Although The Conners isn’t the most subversive sitcom out there, Joe Walsh’s return as Aldo’s father Jesse flipped a famous trope of the genre on its head. While some sitcoms, like Arrested Development and Community, mine most of their humor from spoofing the conventions of TV comedy, The Conners usually offers a more straightforward brand of humor. Like its predecessor Roseanne, The Conners' secret weapon is plots that are funny but rooted in real-life working-class issues ranging from job insecurity to the rising cost of higher education.
However, from time to time, The Conners mines big laughs out of parodying sitcom cliches. Usually, this occurs when one of the show’s more sincere characters, like Jackie or Mark, seems to be setting up a schmaltzy, sentimental moment only for a more sardonic character like Harris or Darlene to cut through the sweetness with a sharp one-liner. However, Joe Walsh’s return to The Conners saw the series take this idea further.
In “Three Ring Circus” (season 4, episode 19), Joe Walsh returned as Aldo’s father Jesse and, despite disapproving of his son’s proposed marriage to Harris, patched things up with his offspring. The episode focused on Harris’ Conners season 4 story as she once again told Louise, Becky, and Jesse that she intended to stay with Aldo despite their advice. However, one scene saw Jesse tell Aldo that he opposed his marriage to Harris with “every fiber of my being” but then blessed the union anyway since he was “always proud of you, son — just not of what you're doing and who you are.” A bizarre, contradictory claim, the line was a clever deconstruction of the typical sweet Golden Moments featured on family sitcoms.

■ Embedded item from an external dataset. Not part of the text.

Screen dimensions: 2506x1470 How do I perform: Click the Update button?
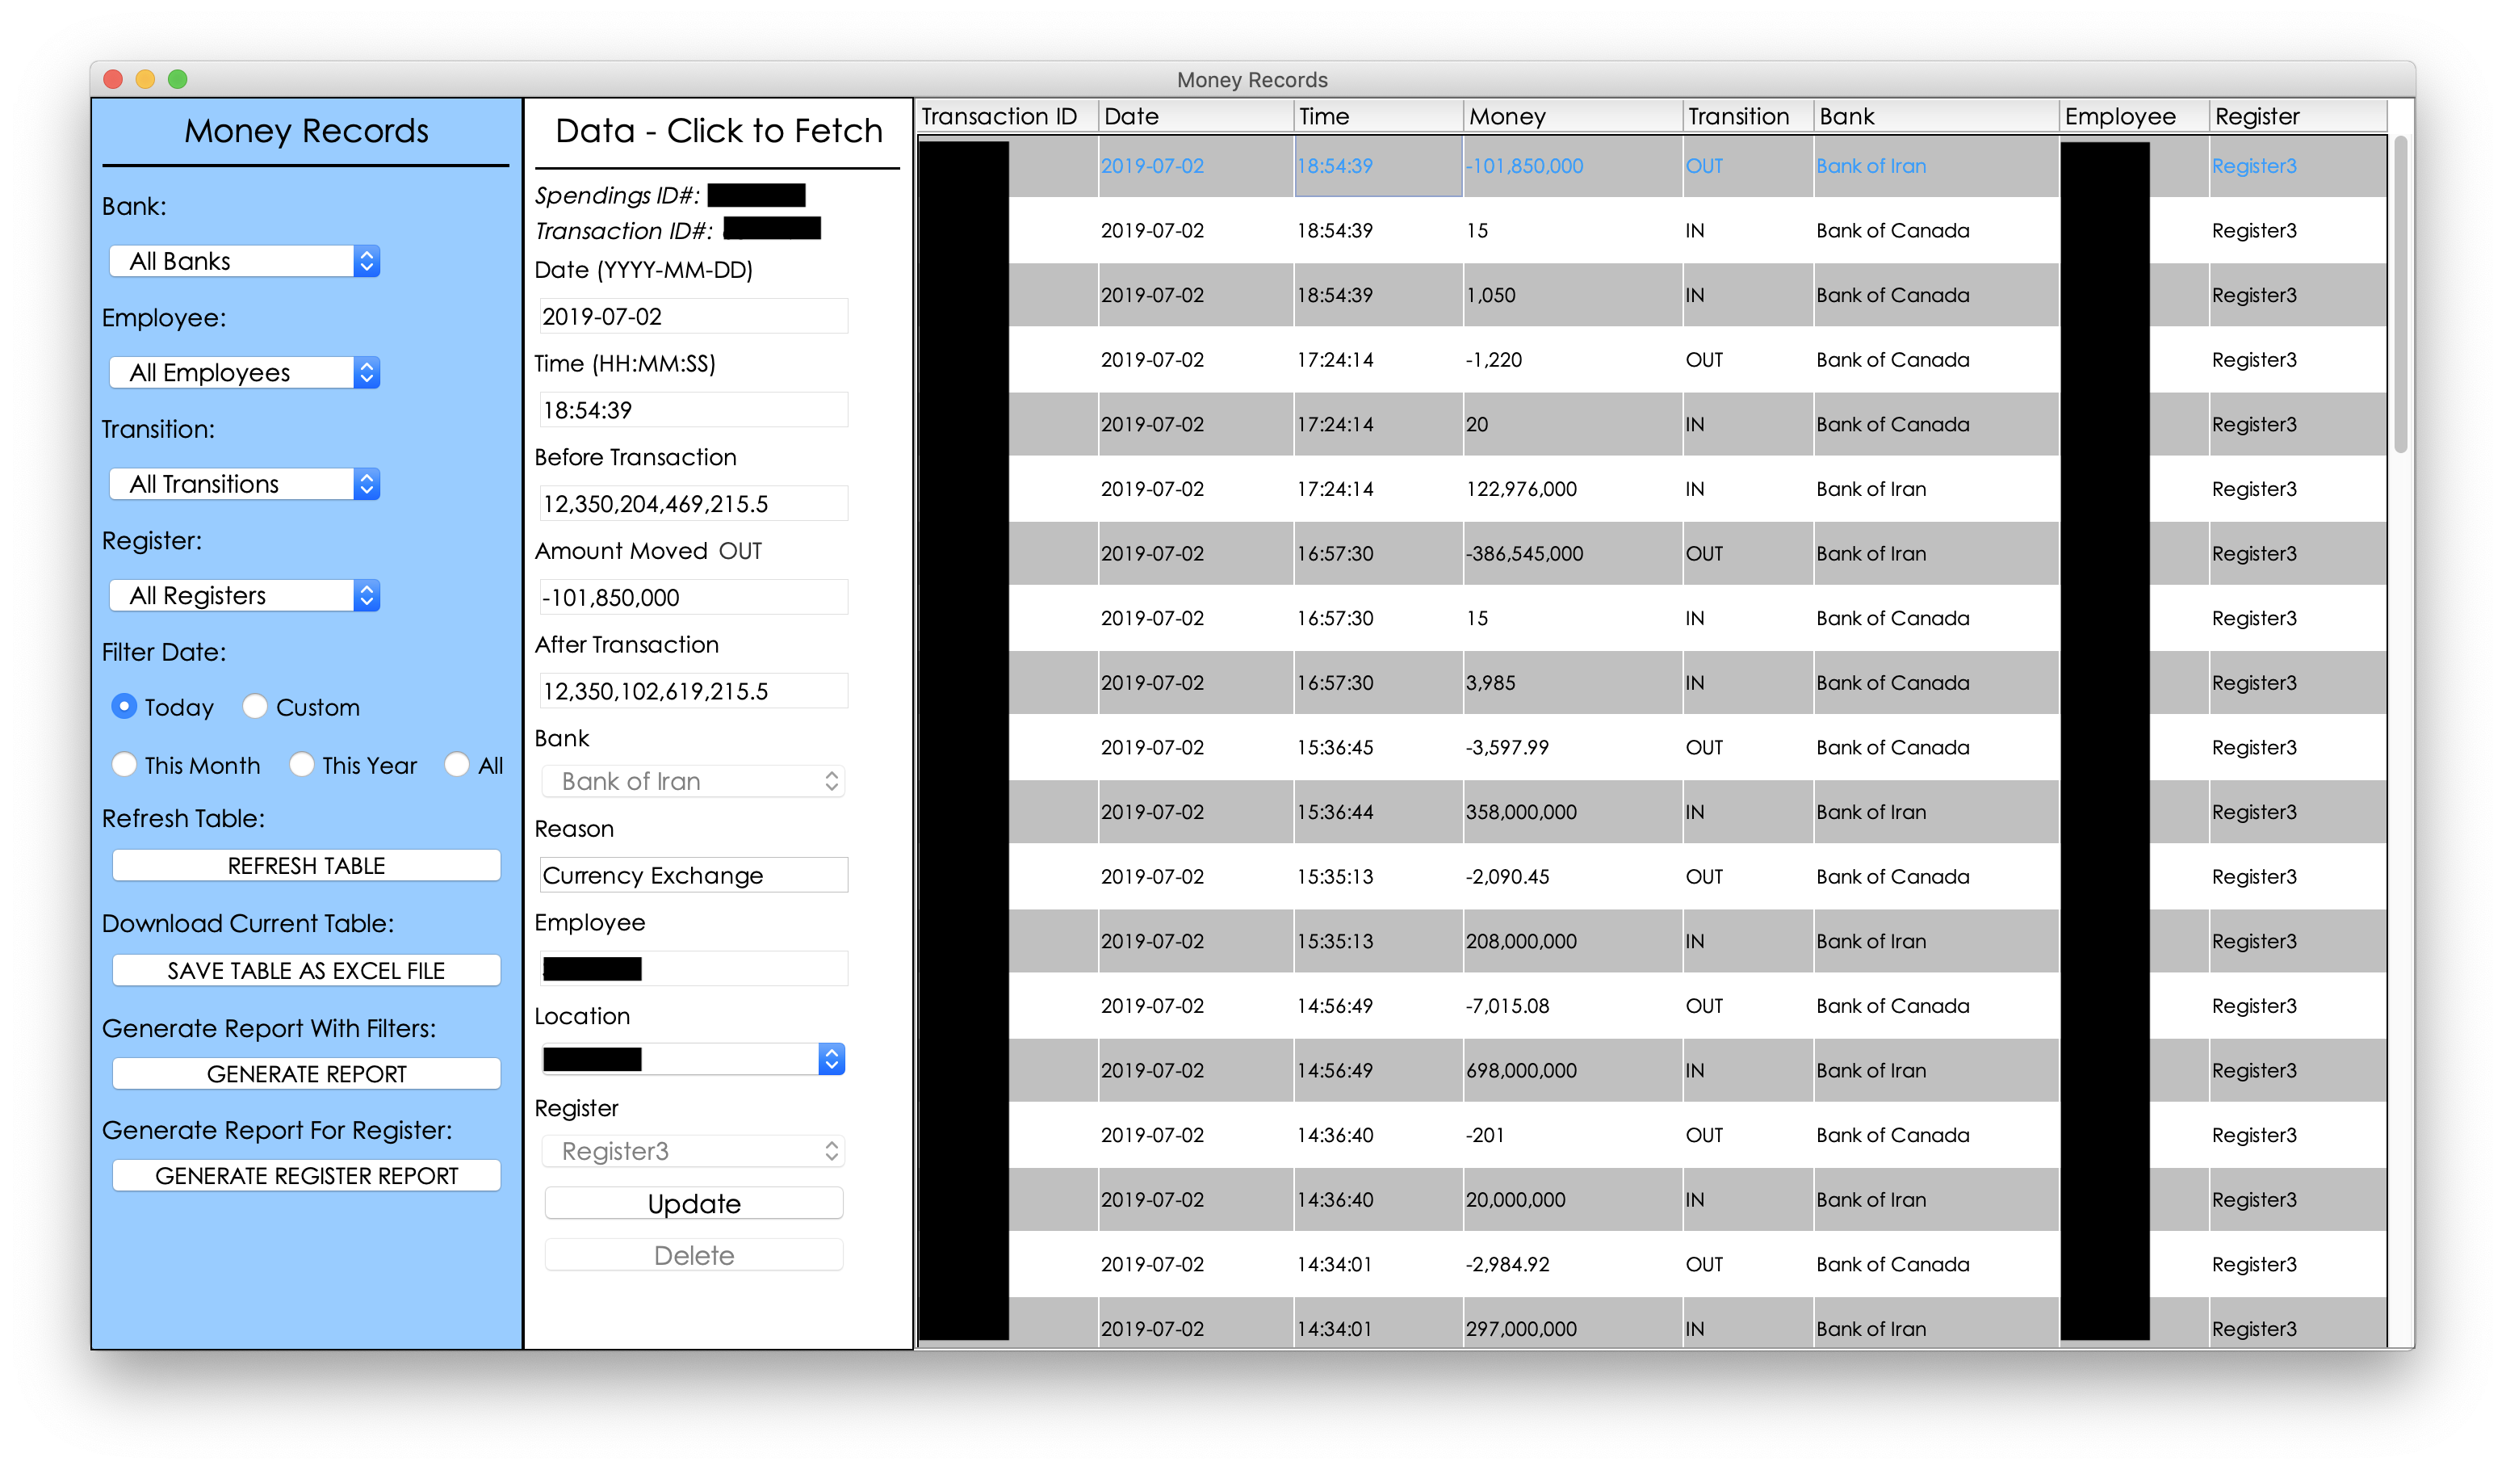coord(693,1203)
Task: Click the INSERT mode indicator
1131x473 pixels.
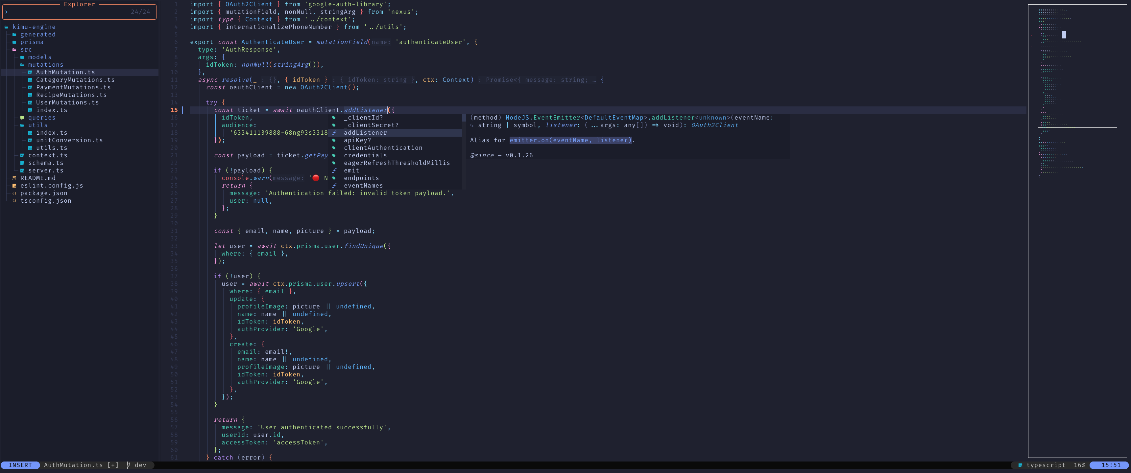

Jesse’s meaningless comment, and Aldo’s misplaced emotional reaction to it, underlined the difference between an unconventional, “dysfunctional” family like the Conners and a genuinely dysfunctional family like Aldo and Jesse’s. Even though earlier in The Conners season 4 plot, Harris defended her relationship with Aldo when Jesse told her to leave his son, Aldo instantly forgave his father because he seemingly wasn’t even aware that Jesse was actively insulting him. For his part, Jesse seemed equally unaware of the fact that his words weren't a sweet send-off for his son and were instead a cold condemnation of his conduct.
While it sometimes seems like the Conners don’t care about each other because of how often and relentlessly they make fun of each other, the family does try to see eye to eye and do respect each other even when they disagree. However, much like The Conners uncovered That 70s Show’s lax parenting, the sitcom's Jesse/Aldo scene underlined how hollow and meaningless a lot of sweet sitcom moments are when the father/son duo patched things up despite neither of them growing, changing, or improving in any way. The duo accepting their terrible relationship and treating their mutual disdain as if it was an achievement was an unusually dark sitcom subversion for The Conners, but it was an effective contrast to how the titular family constantly needle each other but ultimately have one another’s back, compared to Jesse and Aldo’s terrible setup.